- **DESCRIPTION OF THE TASK**: Lift out all lines below that contain "Choose".

Stored records:
# # #
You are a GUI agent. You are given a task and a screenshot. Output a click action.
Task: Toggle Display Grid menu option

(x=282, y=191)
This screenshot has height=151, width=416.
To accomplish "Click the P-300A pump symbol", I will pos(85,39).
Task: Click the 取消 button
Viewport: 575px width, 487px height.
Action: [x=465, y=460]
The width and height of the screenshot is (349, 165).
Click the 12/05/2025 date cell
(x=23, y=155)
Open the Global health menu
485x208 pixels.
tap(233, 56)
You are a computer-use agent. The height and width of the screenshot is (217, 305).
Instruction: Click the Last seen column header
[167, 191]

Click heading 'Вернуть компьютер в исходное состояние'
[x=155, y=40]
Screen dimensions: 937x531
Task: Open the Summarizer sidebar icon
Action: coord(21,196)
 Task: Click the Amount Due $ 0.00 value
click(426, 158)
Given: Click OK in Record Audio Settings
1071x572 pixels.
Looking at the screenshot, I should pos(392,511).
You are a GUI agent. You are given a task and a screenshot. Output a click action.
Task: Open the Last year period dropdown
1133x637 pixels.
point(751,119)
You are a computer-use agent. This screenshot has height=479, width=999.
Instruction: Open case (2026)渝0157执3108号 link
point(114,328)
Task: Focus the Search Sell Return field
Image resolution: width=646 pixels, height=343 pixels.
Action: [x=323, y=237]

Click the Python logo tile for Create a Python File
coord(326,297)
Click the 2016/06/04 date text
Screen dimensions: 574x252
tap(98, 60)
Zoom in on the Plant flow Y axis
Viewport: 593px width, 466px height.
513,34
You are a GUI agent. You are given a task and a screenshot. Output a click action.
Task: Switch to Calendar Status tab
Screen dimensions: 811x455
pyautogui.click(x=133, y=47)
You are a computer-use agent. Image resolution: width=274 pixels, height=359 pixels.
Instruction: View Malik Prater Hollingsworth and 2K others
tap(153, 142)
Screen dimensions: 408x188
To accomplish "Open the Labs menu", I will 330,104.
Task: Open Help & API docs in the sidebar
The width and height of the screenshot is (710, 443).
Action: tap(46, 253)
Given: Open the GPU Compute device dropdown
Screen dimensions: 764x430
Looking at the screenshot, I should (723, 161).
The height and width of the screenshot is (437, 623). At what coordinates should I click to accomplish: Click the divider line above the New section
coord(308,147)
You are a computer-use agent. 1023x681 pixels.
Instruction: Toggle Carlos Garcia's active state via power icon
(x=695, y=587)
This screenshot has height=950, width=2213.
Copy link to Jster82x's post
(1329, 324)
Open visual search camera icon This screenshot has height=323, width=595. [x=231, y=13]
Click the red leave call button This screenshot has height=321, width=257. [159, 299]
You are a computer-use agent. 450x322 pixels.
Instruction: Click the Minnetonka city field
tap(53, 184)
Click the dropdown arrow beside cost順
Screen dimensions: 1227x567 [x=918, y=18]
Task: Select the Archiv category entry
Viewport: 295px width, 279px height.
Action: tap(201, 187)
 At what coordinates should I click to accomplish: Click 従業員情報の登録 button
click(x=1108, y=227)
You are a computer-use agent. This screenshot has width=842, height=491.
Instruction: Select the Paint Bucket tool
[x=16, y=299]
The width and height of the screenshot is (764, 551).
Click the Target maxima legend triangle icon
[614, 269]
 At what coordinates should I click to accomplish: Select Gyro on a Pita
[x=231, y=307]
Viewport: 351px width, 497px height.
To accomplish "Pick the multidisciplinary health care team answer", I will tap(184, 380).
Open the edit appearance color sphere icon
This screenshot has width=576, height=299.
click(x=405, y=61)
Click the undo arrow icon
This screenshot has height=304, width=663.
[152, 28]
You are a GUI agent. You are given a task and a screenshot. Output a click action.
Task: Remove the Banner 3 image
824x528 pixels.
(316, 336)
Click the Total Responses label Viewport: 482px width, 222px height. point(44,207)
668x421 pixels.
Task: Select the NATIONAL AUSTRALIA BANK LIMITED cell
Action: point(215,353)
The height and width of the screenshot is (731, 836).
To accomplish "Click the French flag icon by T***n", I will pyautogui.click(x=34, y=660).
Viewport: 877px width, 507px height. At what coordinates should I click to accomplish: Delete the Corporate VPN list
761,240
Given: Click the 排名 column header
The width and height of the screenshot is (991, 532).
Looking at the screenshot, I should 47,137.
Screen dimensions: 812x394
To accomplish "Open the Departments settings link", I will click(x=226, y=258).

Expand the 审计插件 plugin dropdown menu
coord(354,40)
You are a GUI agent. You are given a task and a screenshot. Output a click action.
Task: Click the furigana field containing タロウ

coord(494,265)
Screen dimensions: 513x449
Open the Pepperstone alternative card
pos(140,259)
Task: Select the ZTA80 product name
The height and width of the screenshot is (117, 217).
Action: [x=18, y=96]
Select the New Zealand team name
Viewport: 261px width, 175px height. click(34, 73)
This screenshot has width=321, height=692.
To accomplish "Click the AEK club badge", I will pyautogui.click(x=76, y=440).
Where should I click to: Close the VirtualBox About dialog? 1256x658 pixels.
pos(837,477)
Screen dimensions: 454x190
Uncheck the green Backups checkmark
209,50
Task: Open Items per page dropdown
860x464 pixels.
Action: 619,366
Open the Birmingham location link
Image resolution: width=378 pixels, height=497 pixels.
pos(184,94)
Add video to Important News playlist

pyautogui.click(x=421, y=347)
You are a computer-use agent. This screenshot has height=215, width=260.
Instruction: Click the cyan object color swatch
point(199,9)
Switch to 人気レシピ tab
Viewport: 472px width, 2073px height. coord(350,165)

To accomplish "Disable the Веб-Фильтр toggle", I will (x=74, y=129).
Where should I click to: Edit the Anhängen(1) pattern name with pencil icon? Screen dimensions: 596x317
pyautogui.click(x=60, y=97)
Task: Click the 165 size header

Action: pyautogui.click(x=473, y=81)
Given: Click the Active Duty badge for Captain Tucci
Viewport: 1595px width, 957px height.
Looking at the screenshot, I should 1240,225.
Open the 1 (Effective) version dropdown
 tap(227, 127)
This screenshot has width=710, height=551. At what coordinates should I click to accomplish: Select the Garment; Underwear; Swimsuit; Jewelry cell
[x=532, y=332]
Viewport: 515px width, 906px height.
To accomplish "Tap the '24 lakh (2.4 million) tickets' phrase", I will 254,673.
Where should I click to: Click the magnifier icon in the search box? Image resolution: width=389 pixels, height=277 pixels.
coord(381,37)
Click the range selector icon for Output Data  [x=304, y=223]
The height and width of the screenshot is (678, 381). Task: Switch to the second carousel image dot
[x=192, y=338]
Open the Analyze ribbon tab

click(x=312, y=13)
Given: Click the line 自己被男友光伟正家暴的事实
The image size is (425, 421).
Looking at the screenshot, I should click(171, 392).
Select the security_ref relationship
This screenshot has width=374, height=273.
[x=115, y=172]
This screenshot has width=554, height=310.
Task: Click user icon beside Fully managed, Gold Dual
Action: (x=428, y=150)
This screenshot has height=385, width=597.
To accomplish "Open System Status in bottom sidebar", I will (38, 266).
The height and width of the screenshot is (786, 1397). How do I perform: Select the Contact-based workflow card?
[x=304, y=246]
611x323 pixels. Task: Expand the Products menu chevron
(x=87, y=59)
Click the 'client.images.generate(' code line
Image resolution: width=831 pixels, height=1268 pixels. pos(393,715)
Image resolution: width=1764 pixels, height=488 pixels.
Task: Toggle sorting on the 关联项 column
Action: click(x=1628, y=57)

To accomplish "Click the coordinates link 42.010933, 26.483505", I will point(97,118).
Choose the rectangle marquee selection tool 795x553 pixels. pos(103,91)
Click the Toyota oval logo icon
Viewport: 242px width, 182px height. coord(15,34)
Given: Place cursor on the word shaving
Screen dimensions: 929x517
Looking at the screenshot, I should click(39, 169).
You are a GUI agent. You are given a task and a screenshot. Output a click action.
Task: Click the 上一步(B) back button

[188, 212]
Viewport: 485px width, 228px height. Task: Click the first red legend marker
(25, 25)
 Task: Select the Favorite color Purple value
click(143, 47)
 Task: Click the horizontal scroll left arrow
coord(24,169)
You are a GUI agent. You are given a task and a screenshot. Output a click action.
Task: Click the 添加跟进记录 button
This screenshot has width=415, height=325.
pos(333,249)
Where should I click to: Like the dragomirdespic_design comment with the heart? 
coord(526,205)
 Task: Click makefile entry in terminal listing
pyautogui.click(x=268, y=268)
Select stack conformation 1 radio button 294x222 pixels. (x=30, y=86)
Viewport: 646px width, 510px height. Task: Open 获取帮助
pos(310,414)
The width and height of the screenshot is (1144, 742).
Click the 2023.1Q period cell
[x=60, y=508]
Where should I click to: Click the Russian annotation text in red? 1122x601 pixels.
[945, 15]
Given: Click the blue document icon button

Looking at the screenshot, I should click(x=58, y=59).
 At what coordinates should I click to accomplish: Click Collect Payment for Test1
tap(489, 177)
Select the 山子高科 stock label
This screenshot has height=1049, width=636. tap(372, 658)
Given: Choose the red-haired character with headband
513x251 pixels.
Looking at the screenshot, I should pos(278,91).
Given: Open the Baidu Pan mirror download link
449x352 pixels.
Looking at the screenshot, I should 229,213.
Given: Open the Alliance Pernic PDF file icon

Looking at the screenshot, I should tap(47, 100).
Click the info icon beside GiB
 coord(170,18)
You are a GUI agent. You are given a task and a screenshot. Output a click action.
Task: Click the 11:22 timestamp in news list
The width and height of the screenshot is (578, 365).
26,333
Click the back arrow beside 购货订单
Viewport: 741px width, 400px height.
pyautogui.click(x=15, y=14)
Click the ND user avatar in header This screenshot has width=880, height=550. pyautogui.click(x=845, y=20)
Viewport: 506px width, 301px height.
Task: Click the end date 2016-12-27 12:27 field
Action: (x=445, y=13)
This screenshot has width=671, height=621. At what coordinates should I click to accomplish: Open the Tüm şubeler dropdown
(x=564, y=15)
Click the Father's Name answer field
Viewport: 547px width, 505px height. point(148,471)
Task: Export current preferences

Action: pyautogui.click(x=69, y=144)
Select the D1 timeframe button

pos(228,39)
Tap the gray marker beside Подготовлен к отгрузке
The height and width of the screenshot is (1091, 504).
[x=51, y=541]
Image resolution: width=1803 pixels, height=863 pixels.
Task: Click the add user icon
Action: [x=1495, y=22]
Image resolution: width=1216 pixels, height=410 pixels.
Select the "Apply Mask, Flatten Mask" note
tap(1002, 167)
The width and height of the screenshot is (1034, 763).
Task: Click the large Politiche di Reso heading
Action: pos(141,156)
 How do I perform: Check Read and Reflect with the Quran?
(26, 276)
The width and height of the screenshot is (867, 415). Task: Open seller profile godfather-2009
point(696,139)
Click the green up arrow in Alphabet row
# # #
- **ANSWER FOR THIS EXERCISE**:
Choose the rectangle marquee selection tool 795x553 pixels. pos(103,91)
Given: Choose the red-haired character with headband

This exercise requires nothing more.